Second chances are hard to come by, but Kai Kühne is getting one thanks to Markus Hoefels, the same German venture capitalist whose investment helped Proenza Schouler get on its feet. Combine that good news with a feature in The New York Times this past weekend, and what do you get? A packed house.

Happily, the show's standout pieces—the highly constructed and sophisticated dresses—were up to the attention. Kühne's strength is tailoring, and his intricate seams and darts this Spring were inspired by, of all things, the humble leek. "I'm interested in the humanification of nature," the designer said. Some of the fabrics—like one featuring pleated chiffon "pebbles" used on a belt-tied coat—suggested the vegetal world, too. But nature, at least the tree-hugging kind, is not what rushes to mind when one thinks of Kühne's work, which more than one observer has described as "Germanic" (a reference to its spirit, not the designer's passport).

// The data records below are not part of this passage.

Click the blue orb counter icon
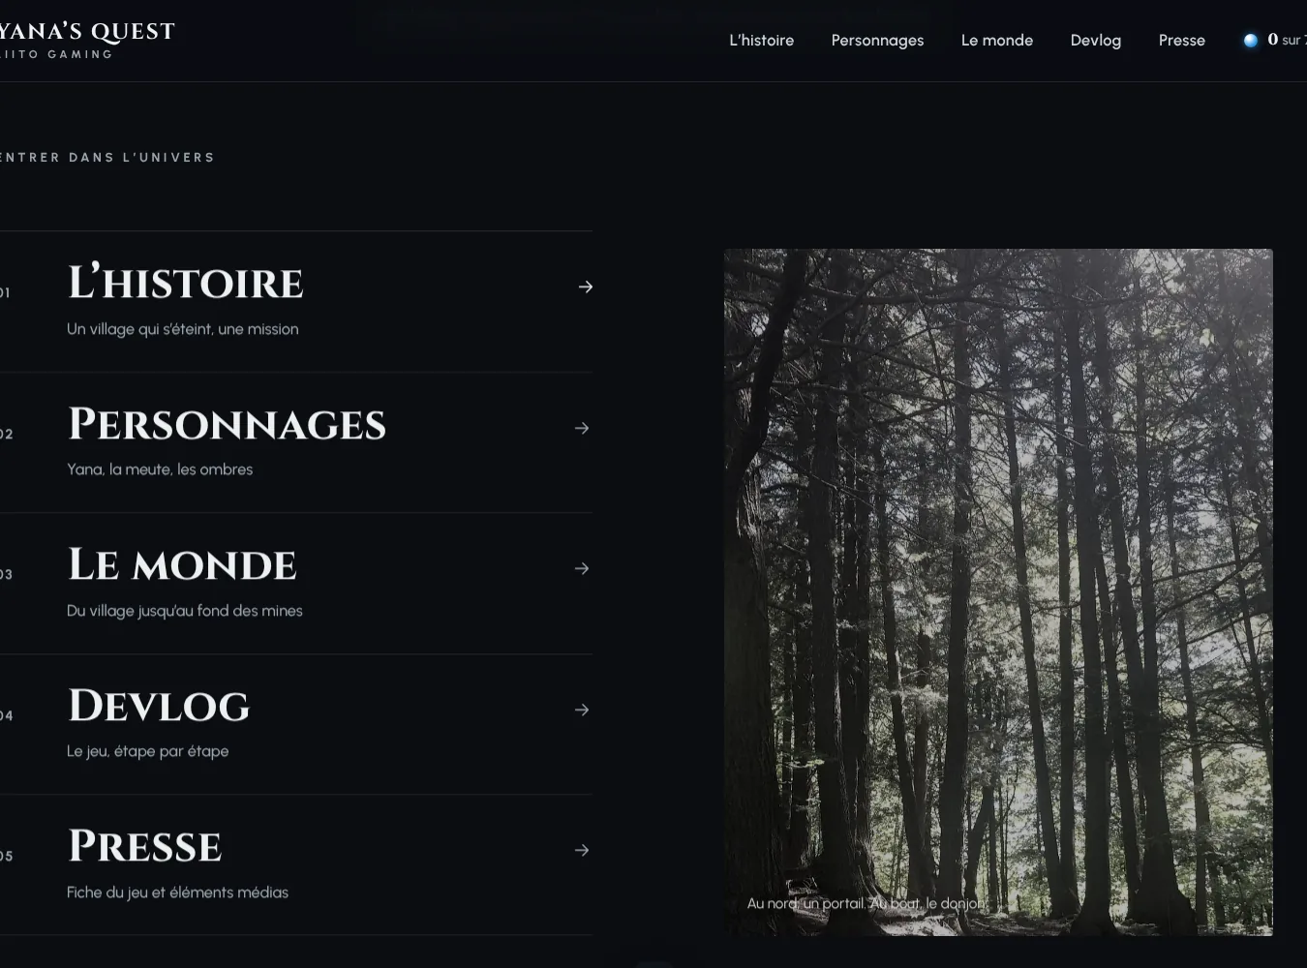1307x968 pixels. point(1251,40)
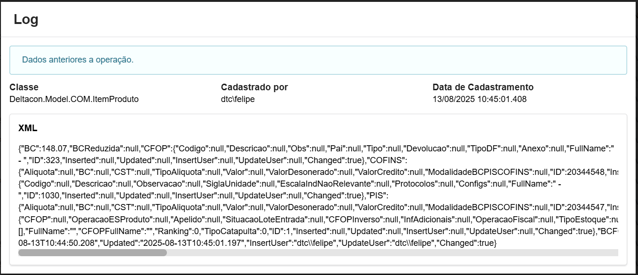Image resolution: width=638 pixels, height=275 pixels.
Task: Click the JSON line containing "ID":20344547
Action: [x=315, y=207]
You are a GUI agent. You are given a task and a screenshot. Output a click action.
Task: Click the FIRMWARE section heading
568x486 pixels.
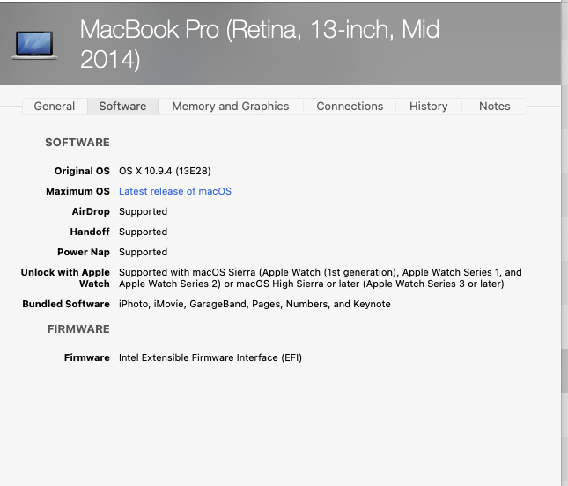[x=78, y=329]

While there were a few awkward experiments, like the "antigravity" dresses of suspended tiers, the real distraction was the show's overly complex choreography. At any one moment three clonelike models were walking the runway, slowing the tempo. Also, casting the mannequins as automatons somewhat dehumanized the clothes, which—despite their precise geometry—were molded to the body in celebration of the natural female form.